Here's how Singapore will suffer from a hard landing in China
Will it be worse than 2008 crisis?
According to Moody's a hard landing in China would have a sharply negative impact on Singapore, although the effect would be smaller than the 2008 global financial crisis. The most affected sectors would be electronics, foreign trade and real estate.
Here's more:
We define a Chinese hard landing as a drop in GDP growth below 3% in 2014, leading to a 5% output gap in 2015. This would have spillover effects across the global economy: GDP growth in the U.S., for instance, would be cut by 2.5 percentage points.
Under these assumptions, Singapore’s GDP would contract 3.3% y/y in GDP in late 2015—bringing its output 10 percentage points below potential. This is a large decline, and using this comparison Singapore would suffer more from a Chinese hard landing than would China itself.
But while Singapore would be one of the most affected Asian economies, the effect would be less severe than that created by the global financial crisis in 2008 and 2009, when output fell 9.7% y/y in the first quarter of 200—a peak‐to‐trough drop of almost 20 percentage points.
Singapore's decline in GDP would be driven mainly by exports and investment. Private consumption would hold up relatively well. Exports
dominate Singapore's economy, amounting to 226% of GDP in 2012.
Global foreign trade activity drives Singapore's re‐export business and in turn GDP growth. The relatively small domestic economy means reduced household spending would be channeled into reduced imports, such as for motor vehicles, fuel and household goods.
Although the overall economy would weather a Chinese hard landing better than the 2008 global recession, certain sectors may do worse.
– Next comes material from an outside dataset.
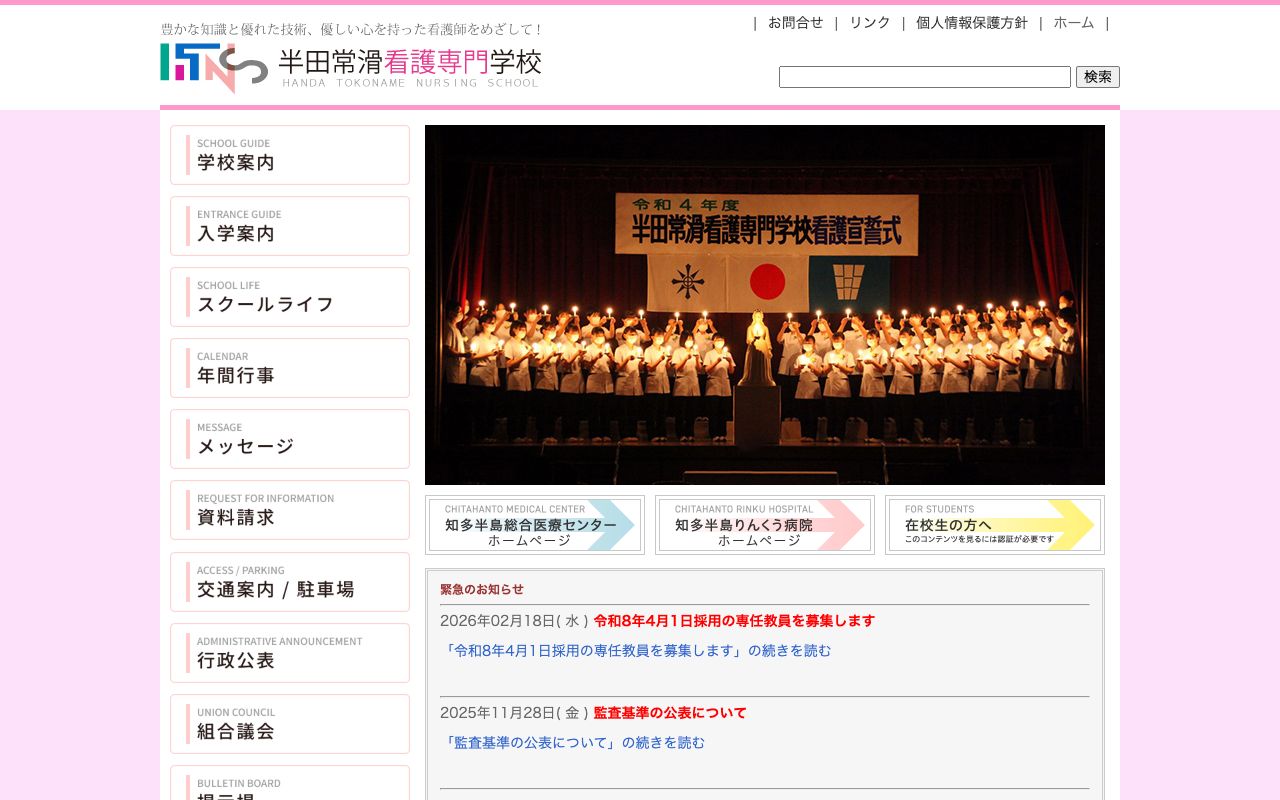View the 行政公表 administrative announcements
The height and width of the screenshot is (800, 1280).
290,652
One such sector is real estate. Singapore's real estate market is increasingly attuned to China's business cycle, more than is the rest of the
economy.
Prices for commercial office space in Singapore could fall 30% below our baseline forecast, worse than the 24% drop from mid‐
2008 to late 2009, according to the Urban Redevelopment Authority. Private residential property prices would fall at least 25% in a hard
landing.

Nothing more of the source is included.